元貴族で今は兄夫婦の営むパン屋で働くナタリーン・オラートは店頭で街の人達にサンドイッチを販売している。
「はい、コロッケサンドが2つに卵サンドが1つ。こちらはツナサンドにコーロスローサンドですね、毎度ありがとうございます」生来の美しさはそのままながら今や貴族のご令嬢だった面影は見られない。
「お早う、ナタリーン。このところ朝は冷えるようになったわね」常連の女性客が挨拶する。ナタリーンも品物を渡して
「ありがとうございます、本日もお気をつけていってらっしゃい」笑顔で仕事に向かう女性客を見送る。
昼休みになり家族と食事をとりながら兄のバズに1つの提案をする。
「ねえ、お兄ちゃん」この呼び方もすっかり慣れている。
「どうしたナタリーン?給料なら値上げは出来ないぞ」
「違うわよ、そろそろ新商品を出してみたらどうかと思って」バズとマデリーンはナタリーンをジッと見つめる。
「新商品か、なるほど。しかし何かアイディアがあるのか?」
「それよ。騎士だった頃地元の鍛冶屋に剣を調整してもらった時を思い出したの」ナタリーンは鋳型に溶かした鉄を流すと武具になるようにパン生地も焼くのに型を使うのだから剣の形のパンも作れるのではないか、きっと客受けもいいハズだと自信ありげに語る。
この件について大輔に相談したら
「ムリでしょうね」とバッサリ言われた。
「そんなぁ、どうして?」納得してないナタリーンに大輔は丁寧に説明する。
「まず剣を型どったパンを食べたがる人がいるのかが問題です、勿論何人かはいらっしゃるでしょうが多くのお客様に受けなければ商売として成立しません。見た目で気を引くなら他の形にした方が賢明です、それに型はどうやって入手するんですか?特注品となればそれだけでかなりの出費になりますよ」
「マスターの言う通りだな、お前も今回は諦めろ」バズにも諭されガックリと落ち込むナタリーンに大輔は
「確かいいモノがありますから、少し待っていて下さい」
数分後、大輔が持ってきたのは蝶番と取っ手のついた鉄の板である、中を開けると沢山の人の顔が小さく彫刻されていた。

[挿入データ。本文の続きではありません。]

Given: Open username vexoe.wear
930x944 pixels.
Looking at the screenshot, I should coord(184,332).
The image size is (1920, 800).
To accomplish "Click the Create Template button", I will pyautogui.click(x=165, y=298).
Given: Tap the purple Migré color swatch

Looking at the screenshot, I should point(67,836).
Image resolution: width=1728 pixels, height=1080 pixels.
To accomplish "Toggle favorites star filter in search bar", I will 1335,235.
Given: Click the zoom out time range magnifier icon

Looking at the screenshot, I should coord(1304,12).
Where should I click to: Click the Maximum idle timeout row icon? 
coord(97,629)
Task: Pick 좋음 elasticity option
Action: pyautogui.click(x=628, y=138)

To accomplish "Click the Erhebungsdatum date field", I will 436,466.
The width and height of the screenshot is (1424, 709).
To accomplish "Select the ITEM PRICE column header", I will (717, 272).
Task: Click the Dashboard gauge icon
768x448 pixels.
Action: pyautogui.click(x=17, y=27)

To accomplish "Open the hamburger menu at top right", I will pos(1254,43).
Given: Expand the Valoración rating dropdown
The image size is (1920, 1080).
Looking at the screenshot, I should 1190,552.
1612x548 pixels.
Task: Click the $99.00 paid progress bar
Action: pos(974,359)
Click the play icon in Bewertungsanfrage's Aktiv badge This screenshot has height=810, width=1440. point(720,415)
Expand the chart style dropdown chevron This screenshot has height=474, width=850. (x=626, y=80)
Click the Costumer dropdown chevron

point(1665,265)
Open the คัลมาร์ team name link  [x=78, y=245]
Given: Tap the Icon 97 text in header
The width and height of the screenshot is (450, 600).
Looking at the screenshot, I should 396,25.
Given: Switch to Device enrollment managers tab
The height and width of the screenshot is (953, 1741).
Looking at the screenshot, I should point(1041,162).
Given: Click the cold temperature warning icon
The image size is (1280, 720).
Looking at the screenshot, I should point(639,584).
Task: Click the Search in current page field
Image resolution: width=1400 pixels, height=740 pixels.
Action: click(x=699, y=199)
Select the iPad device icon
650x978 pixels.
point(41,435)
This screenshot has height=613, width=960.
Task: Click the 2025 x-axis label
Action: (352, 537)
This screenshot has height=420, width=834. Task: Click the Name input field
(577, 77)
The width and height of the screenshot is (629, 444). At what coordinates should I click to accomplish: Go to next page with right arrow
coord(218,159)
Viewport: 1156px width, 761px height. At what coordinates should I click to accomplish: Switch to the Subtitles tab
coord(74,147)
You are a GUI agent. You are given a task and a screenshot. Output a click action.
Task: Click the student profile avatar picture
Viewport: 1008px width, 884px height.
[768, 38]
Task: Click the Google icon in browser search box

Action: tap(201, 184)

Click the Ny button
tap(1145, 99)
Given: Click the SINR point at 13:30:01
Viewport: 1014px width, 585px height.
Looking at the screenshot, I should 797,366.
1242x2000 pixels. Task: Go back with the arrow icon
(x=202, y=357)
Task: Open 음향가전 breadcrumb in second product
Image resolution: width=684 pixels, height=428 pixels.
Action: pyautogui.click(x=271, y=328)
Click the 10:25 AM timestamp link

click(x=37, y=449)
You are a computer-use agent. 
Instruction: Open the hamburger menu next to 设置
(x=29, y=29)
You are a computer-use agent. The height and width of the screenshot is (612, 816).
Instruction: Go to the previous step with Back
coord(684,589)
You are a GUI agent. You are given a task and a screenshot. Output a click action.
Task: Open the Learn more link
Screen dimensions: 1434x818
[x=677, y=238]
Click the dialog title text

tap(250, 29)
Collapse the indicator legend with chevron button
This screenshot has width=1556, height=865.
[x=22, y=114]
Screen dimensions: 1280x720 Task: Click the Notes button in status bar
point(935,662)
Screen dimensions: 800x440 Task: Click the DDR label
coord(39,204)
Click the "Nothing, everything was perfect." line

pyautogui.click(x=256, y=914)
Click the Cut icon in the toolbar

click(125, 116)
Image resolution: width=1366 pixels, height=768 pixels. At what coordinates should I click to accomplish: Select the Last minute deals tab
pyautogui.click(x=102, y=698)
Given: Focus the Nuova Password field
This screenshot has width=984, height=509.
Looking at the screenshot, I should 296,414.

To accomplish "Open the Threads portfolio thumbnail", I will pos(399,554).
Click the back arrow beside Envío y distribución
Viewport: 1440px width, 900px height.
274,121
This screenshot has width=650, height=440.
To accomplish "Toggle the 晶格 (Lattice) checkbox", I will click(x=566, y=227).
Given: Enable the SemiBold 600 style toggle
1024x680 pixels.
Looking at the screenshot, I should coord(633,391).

「先代が酔狂で購入したんですけどウチの竃では火力が足りなくて使えないんです」そして越後屋が次に定休日を向かえた日、大輔から生地の作り方とこの道具の使い方を教わる。
「豆を甘く煮るってのは初めて聞いたな、でも旨い。なんかホッとする味だ」
「トレベの砂糖煮はこのくらいでいいかしら?」
「甘いモノが苦手な人用にカレーとかを入れてみるのも一興ね」
「中が見えないとお客が混乱しないか?」
大輔が帰った後も3人であれやこれや議論を続ける、話がまとまるのに丸二日かかった。
「ナタリーンちゃん、ニンギョーヤキおくれ。チューバと何だっけ?魚の油漬けを混ぜたのとあの辛い葉っぱのやつ」
「こっちは甘いのちょうだい、紫の豆と白いトロッとしたのを3つずつ」秋が近づいてきた。オラートベーカリーの新商品、ニンギョーヤキは愛敬ある形と一口大の大きさが小さい子供やその親を中心に結構な評判を得ている。越後屋一同もこっそり買ってきて仕事の合間に食べてみる
「カレーもツナポテトもマスターが作った方が美味しい」
「まあ、悪くはないわね」
「合格ではありますけど満点じゃないと思います」
「私は味の違いとかよくわかりません」
「おいら、甘いのが、好き、辛い、あまり好き、じゃない」今日もまた個性豊かな従業員である。
「先代の仏壇にお供えしておくよ」
「ブツダンってなんですか?」ニドがロティスに質問する、
「家庭用の礼拝堂らしいわ、それにお祈りすれば教会やお墓まで行かずに済むそうよ。花の代わりに食べ物を手向ける習慣もあるんですって」
「異世界って不思議ですね」そんな会話を気にする事なく大輔は人形焼きを仏前に供えて亡き両親と熊実に手を合わせた、この日の日本は彼岸の中日である。